Wednesday, October 14, 2009

Wed 14th- Roundtree Village

After the Sky Road we headed back through Clifden and out on another circular route, the "Bog Road". The plan was to stop for lunch at another famous seafood pub, O'Dowd's, in the small fishing village of Roundstone and also visit the Music & Craft Shop, home of the bodhran (Irish Drum) whose famous customers include Riverdance.


Clifden harbour

As we left Clifden we had the chance to see the town's very small harbour. The scenery then abruptly changed as we followed another very tiny narrow roller-coaster road around the coastline. Everywhere you looked were rocks of all shapes and sizes with houses dotted in and around them, a lot of them camouflaged as they were built out of the same rock. I think it would be subsistent or lifestyle living as you wouldn’t be able to farm or grow much in amongst the rocks. Maybe they are mostly fishermen.





Roundstone was a lot smaller (and quieter) than I had imagined but a very pretty little village with lots of colourful houses and boats to match. Down on the harbour edge we came across a guy painting. I would have quite happily purchased his finished canvas but I suspect that it would have been quite expensive as he was tutoring two ladies whose artwork wasn’t nearly as lovely as this.





We followed the signs for the Music shop down to another part of the harbour where there were more painters set up. So many subjects and scenery opportunities it would be hard to choose what to do.







The music shop wasn’t quite what I expected, it looked like an old school room but I have it on good authority it’s an old Franciscan Monastery!

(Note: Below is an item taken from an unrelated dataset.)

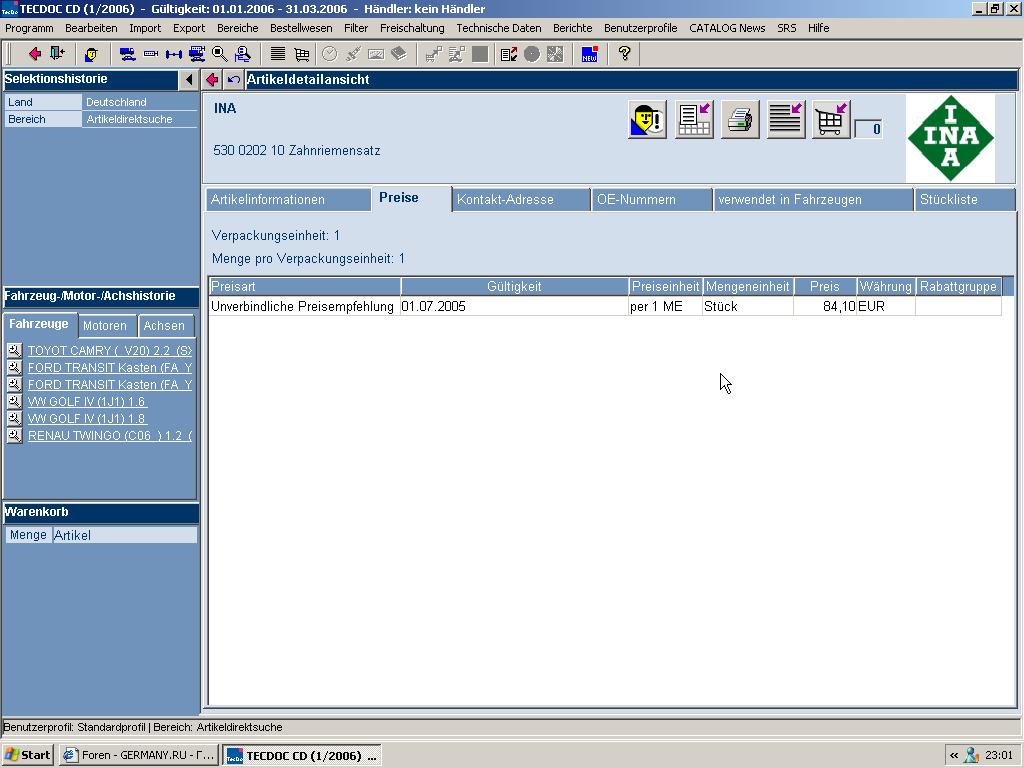The height and width of the screenshot is (768, 1024).
Task: Select the Motoren tab in history panel
Action: (105, 326)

I was expecting something along the lines of this Traditional Music shop in Doolin



Once inside though it was an Aladdin’s cave! Too late I saw that you weren’t to take photos (why they don’t make those signs bigger I don’t know ;) Around all the walls were hundreds of drums of different sizes with so large a variety of Celtic designs and family crests. Behind a glass screen in the workshop “the master” was making his drums. The Irish word “Bodhar” means deaf or haunting, the drum is made using goatskin stretched over a birch frame. It’s played with a “tipper” or beater hitting the skin in a racing style while the hand presses the back of the skin to vary the tone.



We then headed to O’Dowd’s for lunch, where we had chowder again! O’Dowd’s is a very tiny, tiny pub located above the harbour with about half a dozen small tables and a couple of snugs to eat at. Luckily there were only another couple of diners and a few people drinking at the bar.



We met an elderly American couple who had been coming to Roundstone to stay every October for the last 20 plus years! I wouldn’t have said it was that interesting you’d run out of places to visit in the immediate area after but they obviously enjoyed the atmosphere and surroundings. The wife left to visit a craft shop and I left David chatting to the husband about the world’s problems while I went for a walk out in the sunshine. Across the road leaning on the rock wall with a Guinness in one hand and a fag in the other I came across this character.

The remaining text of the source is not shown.